3、DataSet与Table的互相转换操作
我们也可以将我们的DataSet注册成为一张表Table,然后进行查询数据,同时我们也可以将Table转换成为DataSet

import org.apache.flink.api.scala._
import org.apache.flink.api.scala.ExecutionEnvironment
import org.apache.flink.core.fs.FileSystem.WriteMode
import org.apache.flink.table.api.scala.BatchTableEnvironment
import org.apache.flink.table.sinks.CsvTableSink

object FlinkBatchSQL {
     
  def main(args: Array[String]): Unit = {
     
    val environment: ExecutionEnvironment = ExecutionEnvironment.getExecutionEnvironment
    val batchSQL: BatchTableEnvironment = BatchTableEnvironment.create(environment)

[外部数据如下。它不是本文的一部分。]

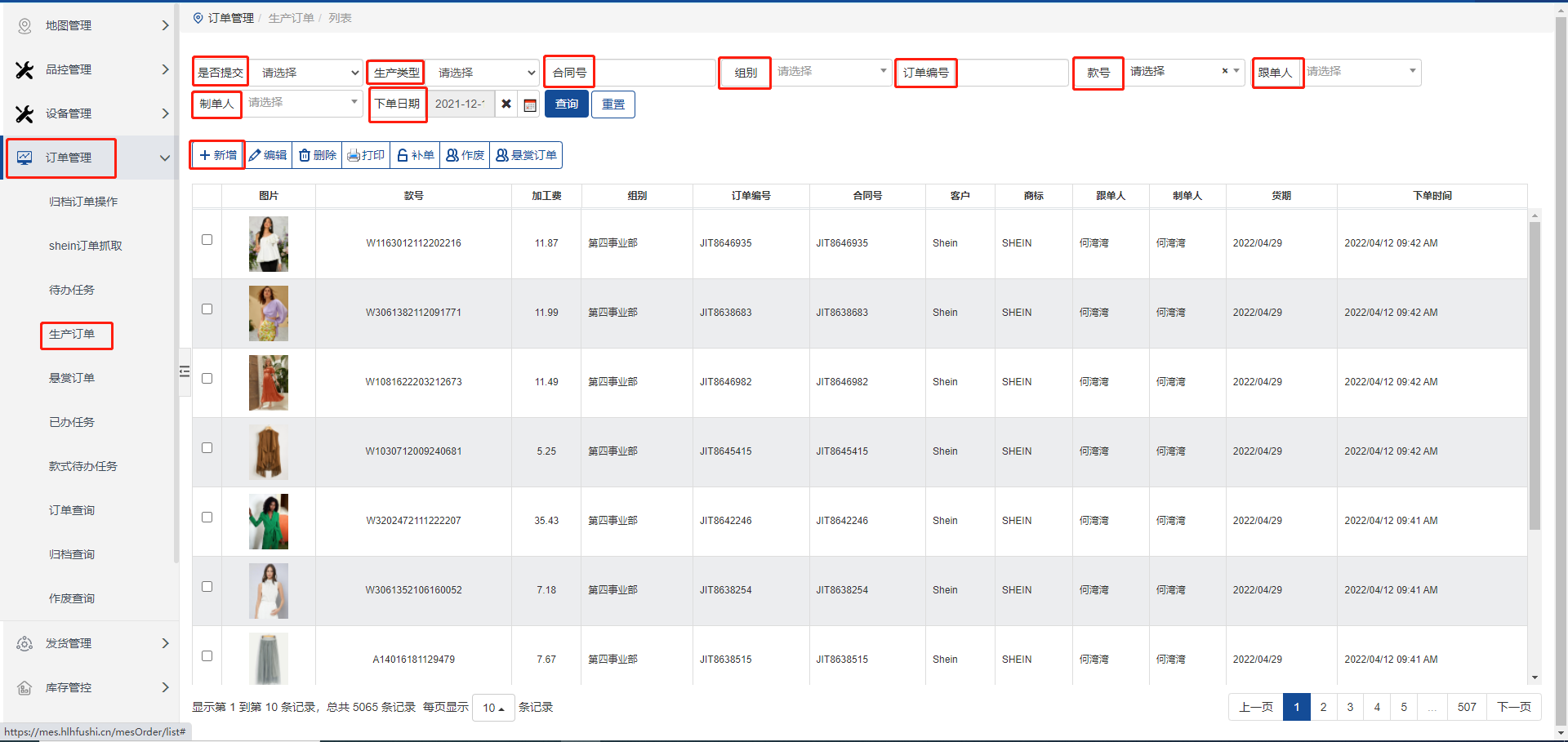Clear the order date with X icon
The height and width of the screenshot is (742, 1568).
pos(506,104)
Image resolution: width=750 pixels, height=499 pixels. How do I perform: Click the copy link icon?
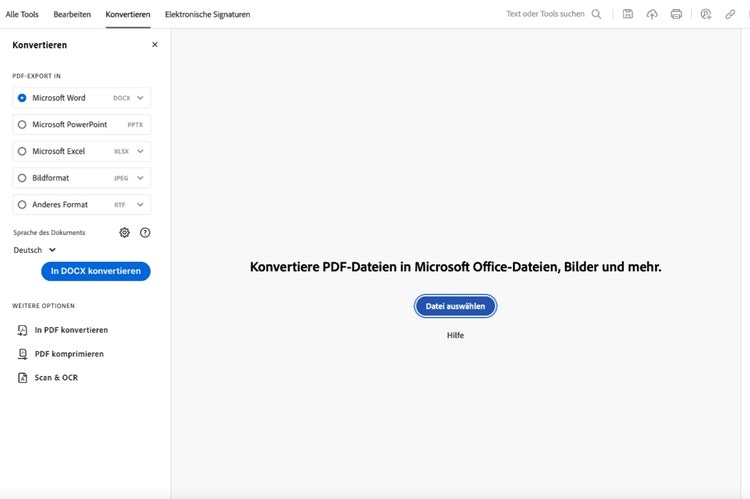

    val sourceSet: DataSet[String] = environment.readTextFile("D:\\开课吧课程资料\\Flink实时数仓\\datas\\dataSet.csv")

    val userSet: DataSet[User2] = sourceSet.map(x => {
     
      println(x)
      val line: Array[String] = x.split(",")
      User2(line(0).toInt, line(1), line(2).toInt)
    })

    import org.apache.flink.table.api._

    batchSQL.registerDataSet("user",userSet)
   //val table: Table = batchSQL.scan("user").filter("age > 18")
    //注意:user关键字是flink当中的保留字段,如果用到了这些保留字段,需要转译
    val table: Table = batchSQL.sqlQuery("select id,name,age from `user` ")
    val sink = new CsvTableSink("D:\\开课吧课程资料\\Flink实时数仓\\datas\\batchSink.csv","===",1,WriteMode.OVERWRITE)
    table.writeToSink(sink)


    //将Table转换成为DataSet
     val tableSet: DataSet[User2] = batchSQL.toDataSet[User2](table)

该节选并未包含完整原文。